### Prompt
Rewrite the listing lines between the line holding "The height and width of the screenshot is (174, 192)." and the line holding "Click the APT", inclusive, keeping the requests unchanged. Scale every coordinate in the answers by 0.65 and round to whole numbers, with halves going up.
════
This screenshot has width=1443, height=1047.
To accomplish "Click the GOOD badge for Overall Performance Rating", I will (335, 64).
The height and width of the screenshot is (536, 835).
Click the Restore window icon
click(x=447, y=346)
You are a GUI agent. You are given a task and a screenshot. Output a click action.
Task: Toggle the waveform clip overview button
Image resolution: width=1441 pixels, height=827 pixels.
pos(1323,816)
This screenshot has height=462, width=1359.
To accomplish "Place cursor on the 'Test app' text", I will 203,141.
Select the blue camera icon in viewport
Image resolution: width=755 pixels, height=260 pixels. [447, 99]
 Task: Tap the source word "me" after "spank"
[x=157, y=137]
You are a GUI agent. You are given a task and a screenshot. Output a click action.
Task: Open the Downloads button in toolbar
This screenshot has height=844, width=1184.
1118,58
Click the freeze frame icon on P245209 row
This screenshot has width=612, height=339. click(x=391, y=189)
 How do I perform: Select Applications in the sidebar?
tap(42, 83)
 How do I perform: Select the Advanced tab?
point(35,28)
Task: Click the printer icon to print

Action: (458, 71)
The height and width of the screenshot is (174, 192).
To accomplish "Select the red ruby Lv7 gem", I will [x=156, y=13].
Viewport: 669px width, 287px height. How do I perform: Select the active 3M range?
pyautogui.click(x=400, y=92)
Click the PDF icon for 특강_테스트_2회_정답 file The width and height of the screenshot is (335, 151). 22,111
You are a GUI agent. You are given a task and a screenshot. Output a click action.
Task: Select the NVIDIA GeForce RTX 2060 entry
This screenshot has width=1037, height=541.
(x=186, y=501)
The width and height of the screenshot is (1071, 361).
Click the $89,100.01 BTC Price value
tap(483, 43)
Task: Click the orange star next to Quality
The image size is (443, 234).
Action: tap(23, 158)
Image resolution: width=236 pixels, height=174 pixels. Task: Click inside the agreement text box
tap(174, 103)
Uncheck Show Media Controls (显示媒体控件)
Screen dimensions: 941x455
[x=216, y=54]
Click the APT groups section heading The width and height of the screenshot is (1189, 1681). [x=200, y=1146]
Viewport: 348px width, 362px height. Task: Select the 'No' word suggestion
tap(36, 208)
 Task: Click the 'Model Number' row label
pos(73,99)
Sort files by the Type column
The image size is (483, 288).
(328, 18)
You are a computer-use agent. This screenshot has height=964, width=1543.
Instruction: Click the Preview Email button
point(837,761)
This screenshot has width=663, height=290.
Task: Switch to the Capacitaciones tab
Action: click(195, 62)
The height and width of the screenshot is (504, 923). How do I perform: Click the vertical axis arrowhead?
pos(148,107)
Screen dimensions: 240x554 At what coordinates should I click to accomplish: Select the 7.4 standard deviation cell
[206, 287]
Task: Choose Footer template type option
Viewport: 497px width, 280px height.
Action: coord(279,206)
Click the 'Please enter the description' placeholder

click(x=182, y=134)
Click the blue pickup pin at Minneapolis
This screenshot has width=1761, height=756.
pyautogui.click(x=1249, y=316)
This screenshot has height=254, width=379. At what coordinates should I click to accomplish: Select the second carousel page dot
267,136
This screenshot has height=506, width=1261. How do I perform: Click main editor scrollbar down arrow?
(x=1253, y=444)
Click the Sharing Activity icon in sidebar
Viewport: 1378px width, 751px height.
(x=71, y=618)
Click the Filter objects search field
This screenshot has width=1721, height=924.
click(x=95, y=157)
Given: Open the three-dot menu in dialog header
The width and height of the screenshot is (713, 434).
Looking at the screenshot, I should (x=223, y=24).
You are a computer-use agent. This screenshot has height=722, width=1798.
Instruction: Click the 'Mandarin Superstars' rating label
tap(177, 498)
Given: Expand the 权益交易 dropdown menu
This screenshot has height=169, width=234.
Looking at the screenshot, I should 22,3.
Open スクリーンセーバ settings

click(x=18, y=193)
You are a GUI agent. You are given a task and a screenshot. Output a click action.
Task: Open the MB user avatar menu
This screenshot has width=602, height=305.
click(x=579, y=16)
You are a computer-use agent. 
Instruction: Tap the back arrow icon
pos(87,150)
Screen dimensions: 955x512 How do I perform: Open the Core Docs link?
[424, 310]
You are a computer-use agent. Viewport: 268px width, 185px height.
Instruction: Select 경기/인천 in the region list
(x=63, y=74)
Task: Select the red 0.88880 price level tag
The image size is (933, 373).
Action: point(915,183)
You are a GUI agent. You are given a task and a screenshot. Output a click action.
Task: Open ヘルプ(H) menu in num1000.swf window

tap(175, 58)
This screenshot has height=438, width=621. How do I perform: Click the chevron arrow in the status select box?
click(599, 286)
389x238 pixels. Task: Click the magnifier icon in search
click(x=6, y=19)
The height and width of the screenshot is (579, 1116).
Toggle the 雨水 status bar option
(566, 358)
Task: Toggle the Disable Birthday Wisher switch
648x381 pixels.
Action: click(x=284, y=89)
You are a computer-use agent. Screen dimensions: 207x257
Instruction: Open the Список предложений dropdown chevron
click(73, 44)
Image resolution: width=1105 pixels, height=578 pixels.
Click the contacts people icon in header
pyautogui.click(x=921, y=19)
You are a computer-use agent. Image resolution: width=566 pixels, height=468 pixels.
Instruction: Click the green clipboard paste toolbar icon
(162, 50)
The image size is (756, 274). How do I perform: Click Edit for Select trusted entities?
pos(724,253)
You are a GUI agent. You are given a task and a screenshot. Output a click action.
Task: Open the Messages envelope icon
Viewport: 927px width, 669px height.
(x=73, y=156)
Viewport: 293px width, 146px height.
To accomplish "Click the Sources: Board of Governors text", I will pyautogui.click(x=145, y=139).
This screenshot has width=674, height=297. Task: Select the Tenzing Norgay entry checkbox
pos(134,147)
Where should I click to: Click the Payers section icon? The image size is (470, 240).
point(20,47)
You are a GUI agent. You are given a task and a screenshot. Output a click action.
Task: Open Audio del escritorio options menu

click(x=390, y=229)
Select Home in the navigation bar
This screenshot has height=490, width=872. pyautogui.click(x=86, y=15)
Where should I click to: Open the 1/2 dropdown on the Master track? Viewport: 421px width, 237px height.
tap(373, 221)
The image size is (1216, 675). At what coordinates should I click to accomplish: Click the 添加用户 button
════
### Exercise answer
The height and width of the screenshot is (174, 192).
To accomplish "Select the red ruby Lv7 gem", I will [x=101, y=8].
Viewport: 669px width, 287px height. How do I perform: Select the active 3M range?
pyautogui.click(x=260, y=60)
Click the PDF icon for 특강_테스트_2회_정답 file The width and height of the screenshot is (335, 151). 14,72
You are a GUI agent. You are given a task and a screenshot. Output a click action.
Task: Select the NVIDIA GeForce RTX 2060 entry
This screenshot has width=1037, height=541.
(x=121, y=326)
The width and height of the screenshot is (1071, 361).
Click the $89,100.01 BTC Price value
tap(314, 28)
Task: Click the orange star next to Quality
The image size is (443, 234).
Action: tap(15, 103)
Image resolution: width=236 pixels, height=174 pixels. Task: Click inside the agreement text box
tap(113, 67)
Uncheck Show Media Controls (显示媒体控件)
Screen dimensions: 941x455
[x=140, y=35]
Click the APT groups section heading The width and height of the screenshot is (1189, 1681). [x=130, y=745]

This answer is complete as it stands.